By 2050, a mere 38 years from now, the share will jump to 57.2%, based on the [U.S. Government Accountability Office] projection (14.4 percentage points) and the [Congressional Budget Office]’s (42.8), drawn from its “alternative fiscal scenario” — its best educated guess about where things are probably headed. …

… Underlying its projections, the CBO assumed that real GDP between now and 2050 would grow at an annual rate of 2.3%, a fairly conservative assumption we needn’t challenge. Over the 38 years ended in 2011, annual GDP growth ran 2.7%, and that included three serious recessions.

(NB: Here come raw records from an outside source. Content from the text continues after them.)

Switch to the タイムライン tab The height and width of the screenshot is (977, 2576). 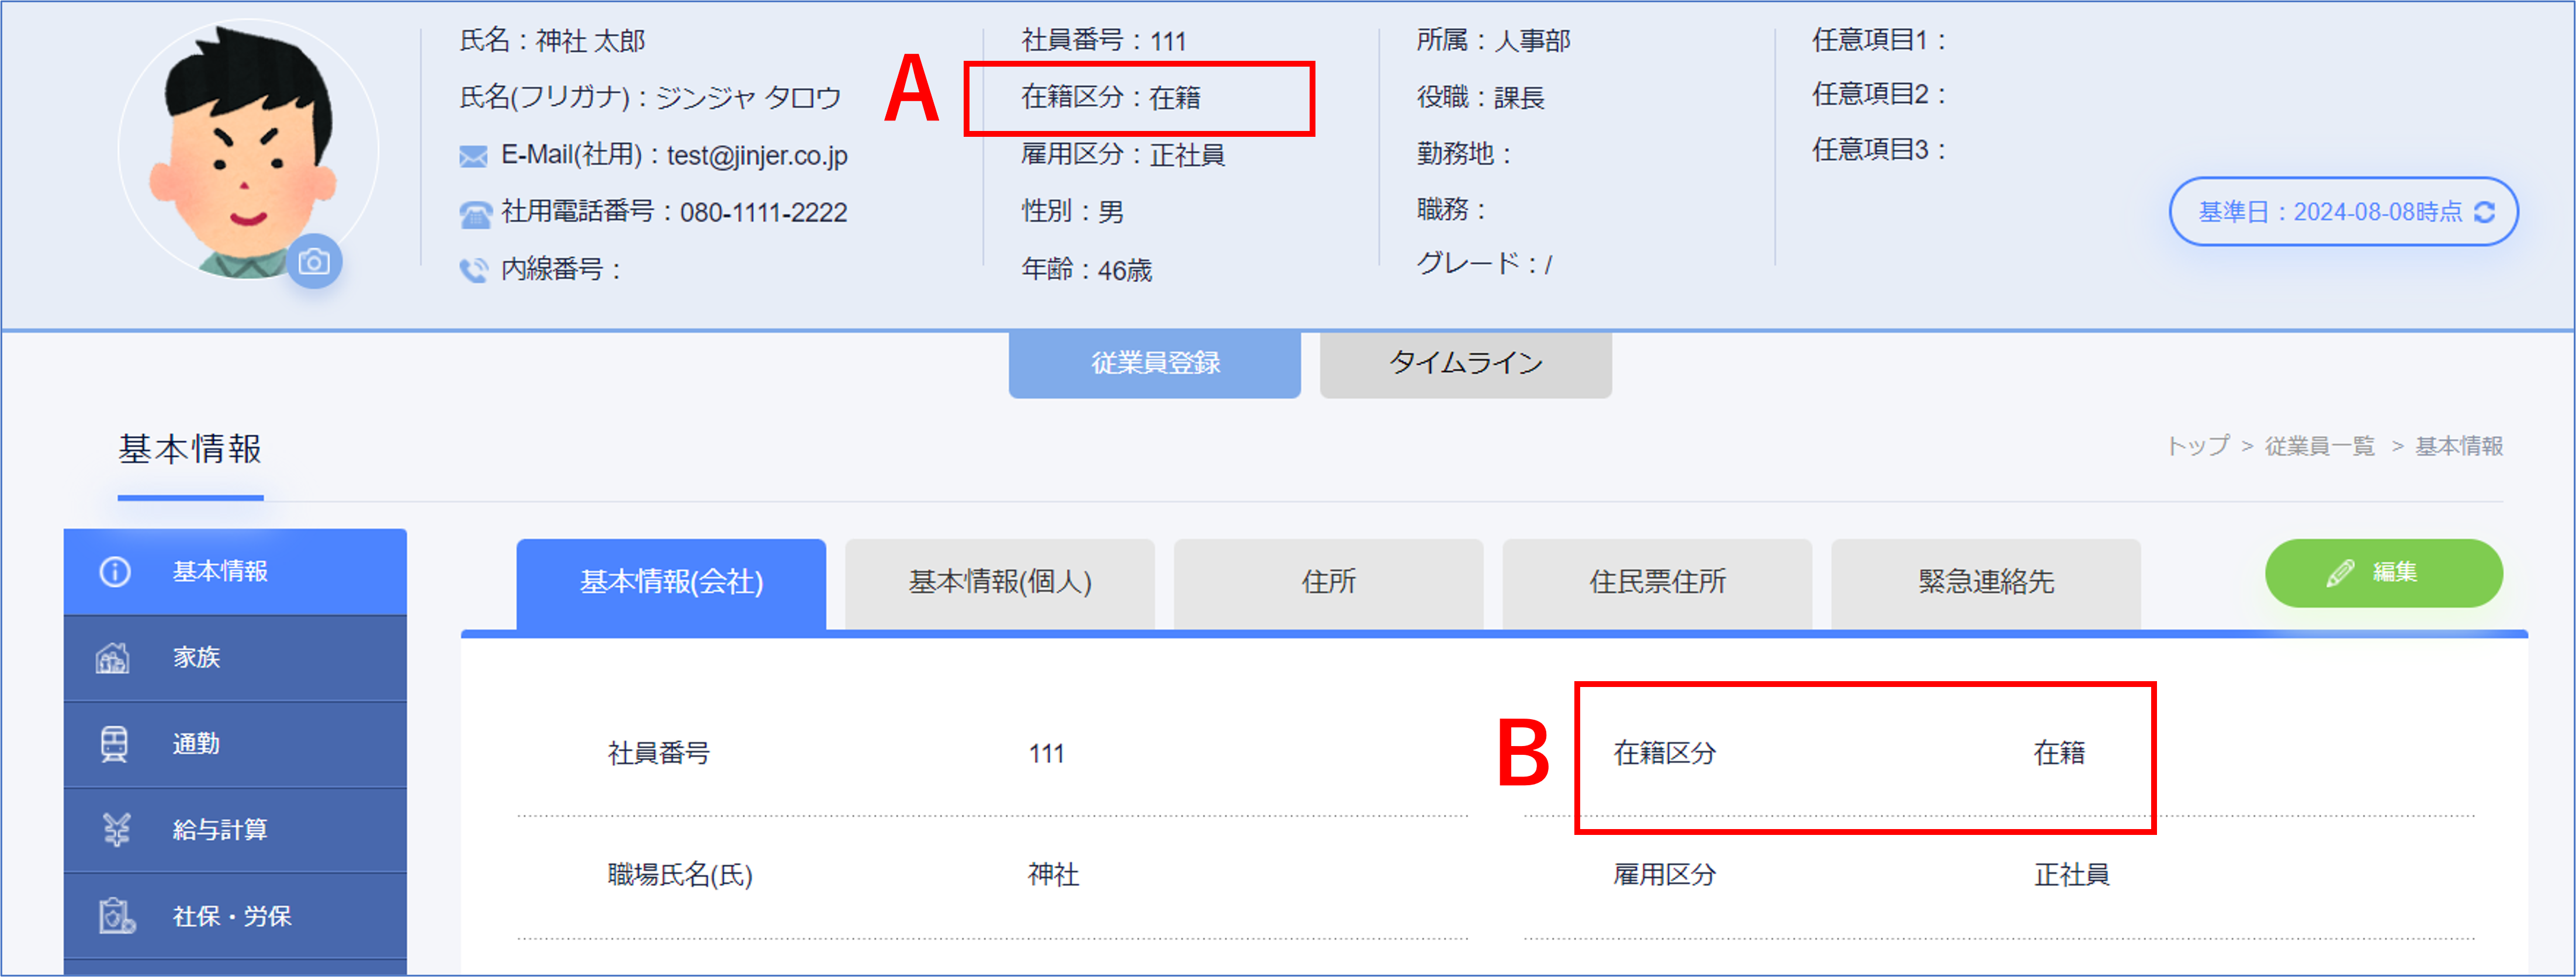pos(1465,364)
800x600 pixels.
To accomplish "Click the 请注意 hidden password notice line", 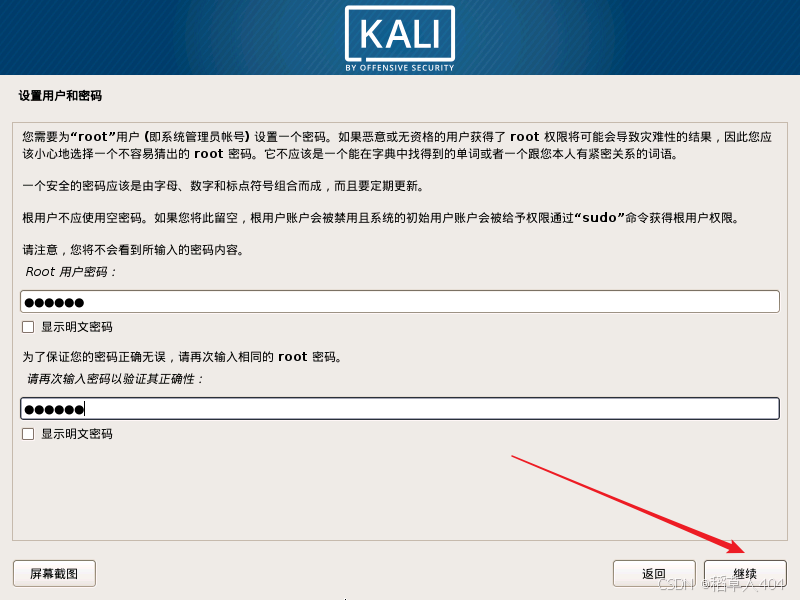I will pos(134,250).
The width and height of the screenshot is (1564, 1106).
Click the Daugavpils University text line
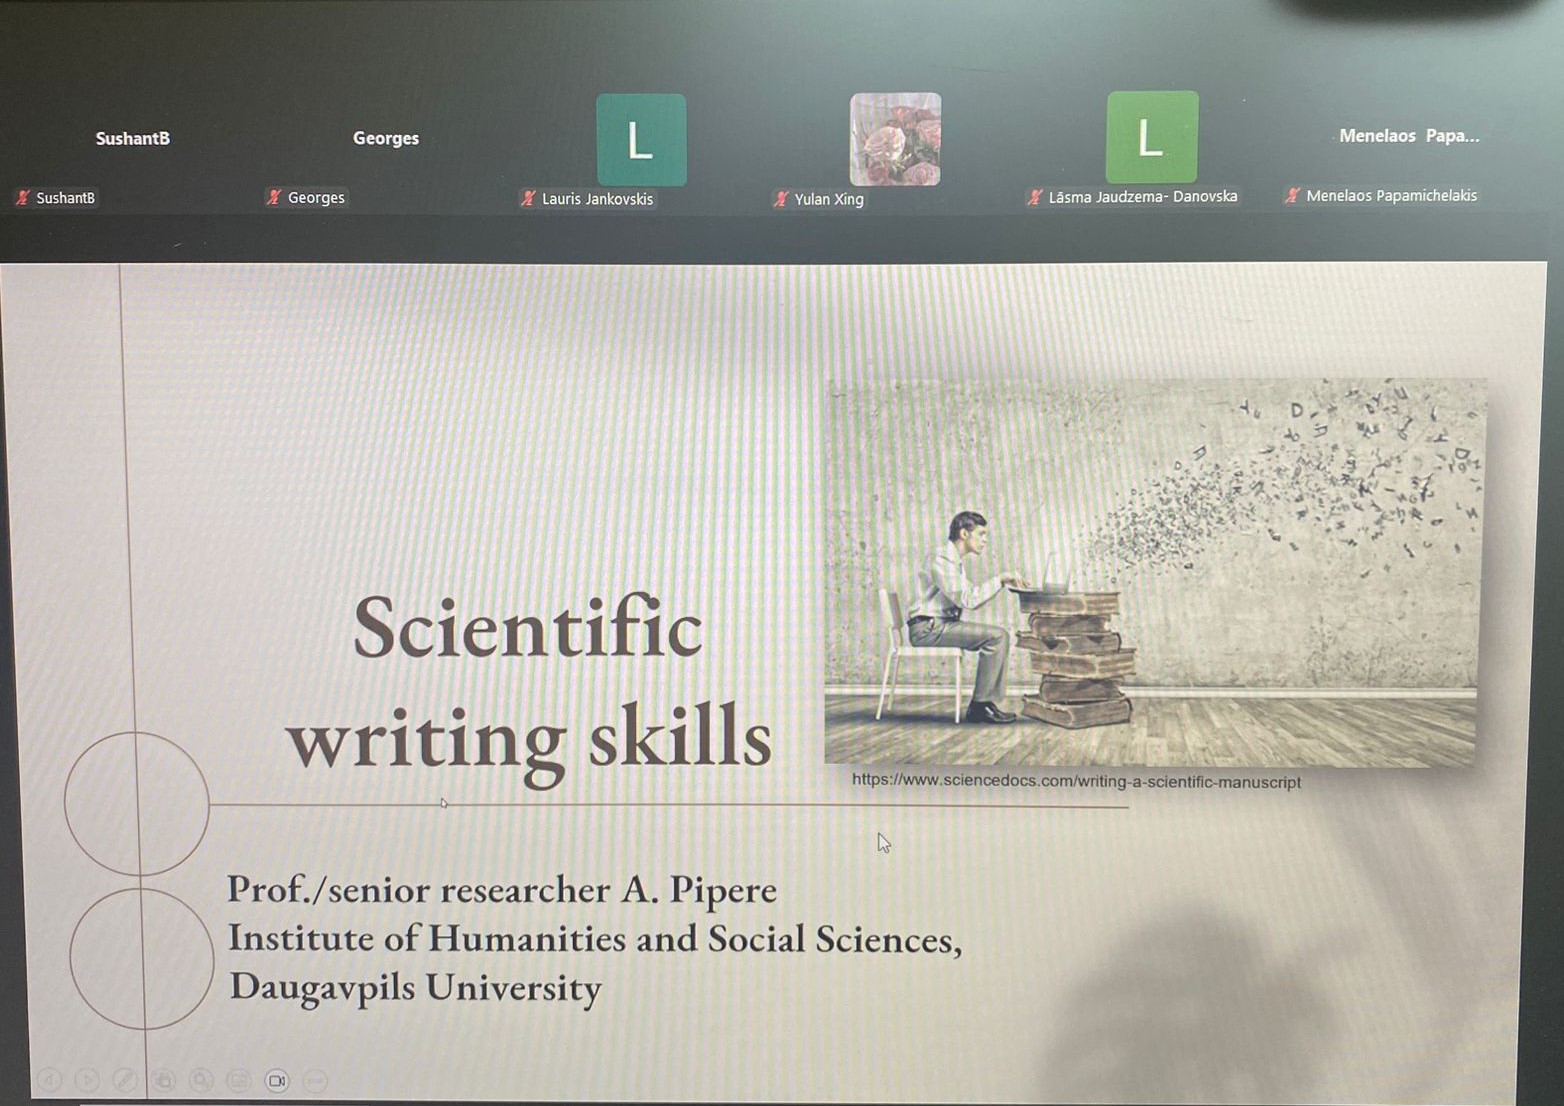point(415,987)
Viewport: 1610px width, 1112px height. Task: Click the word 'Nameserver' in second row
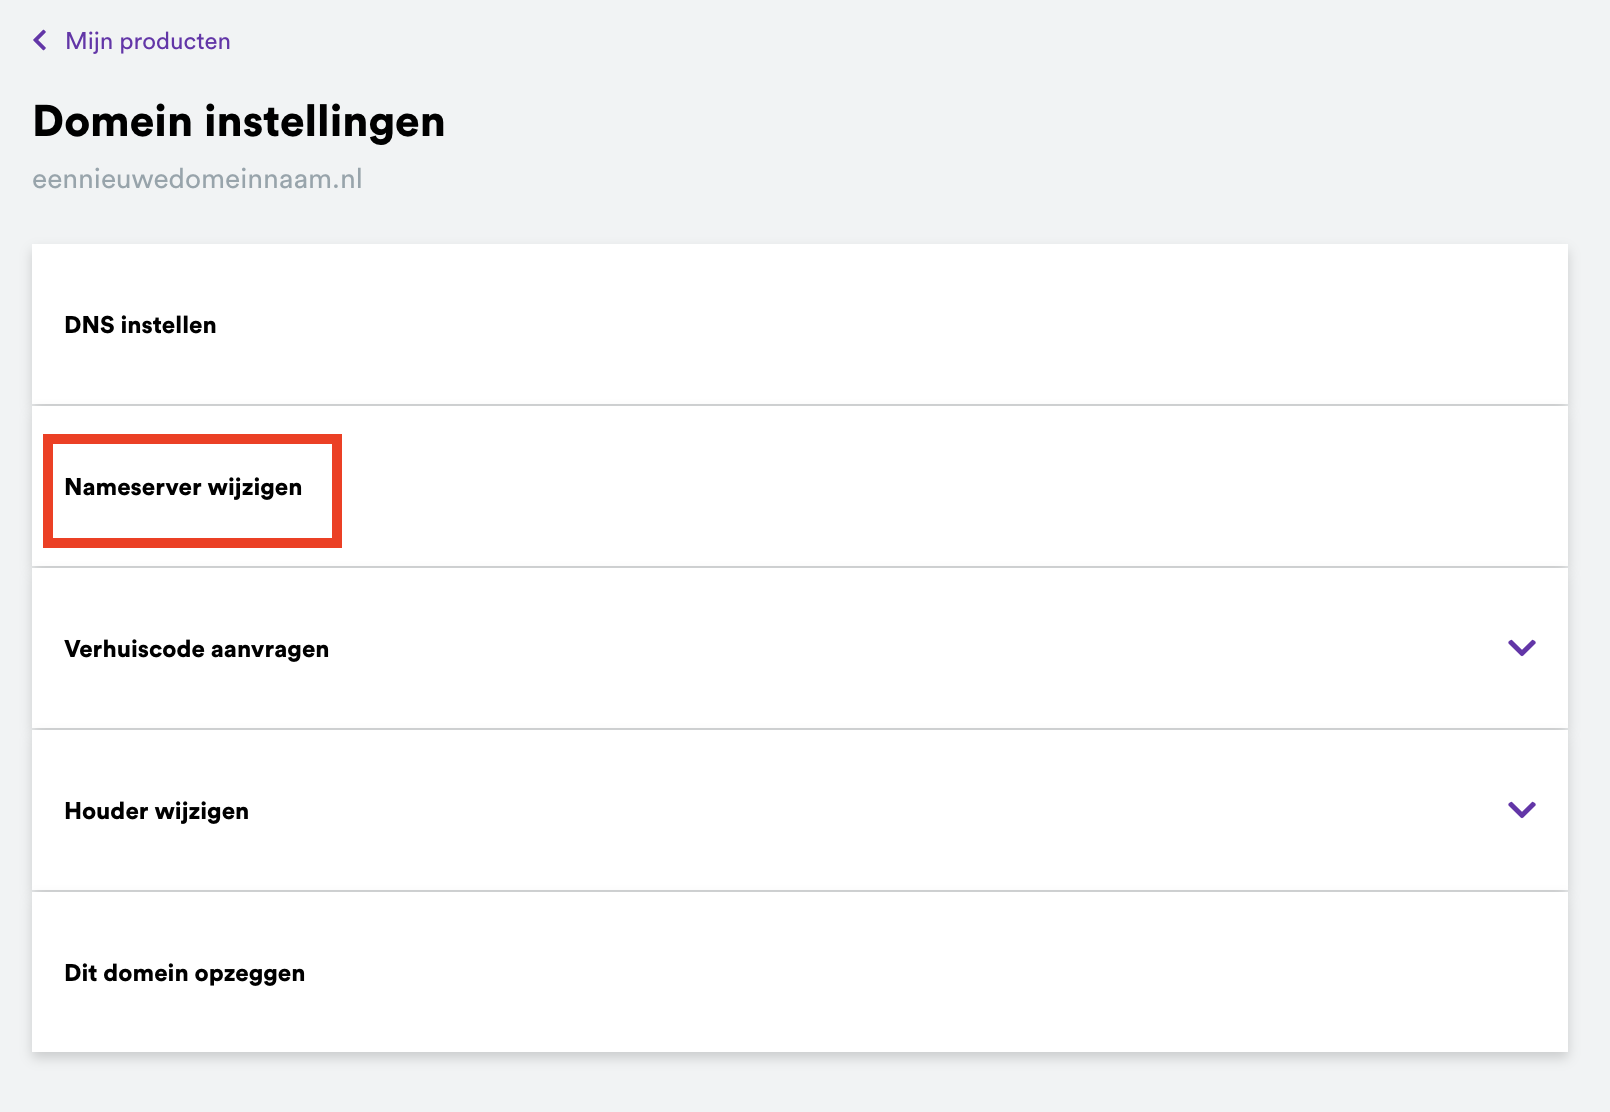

But if, over the next 38 years, government’s share of GDP jumps, as we have indicated, from 35.4% to 57.3%, then the nongovernmental share will shrink from 64.6% to 42.8%. Thus, according to straightforward calculations, nongovernmenal GDP will grow not by 2.3% a year, but by a far punier 1.2%.

We aren’t done. According to Census Bureau projections, the U.S. population will grow by 0.9% a year from now to 2050. So at 1.2% for nongovernmental GDP, growth of nongovernmental per-capita GDP will run a mere 0.3%.

I venture a final prediction: This won’t be the future most Americans want.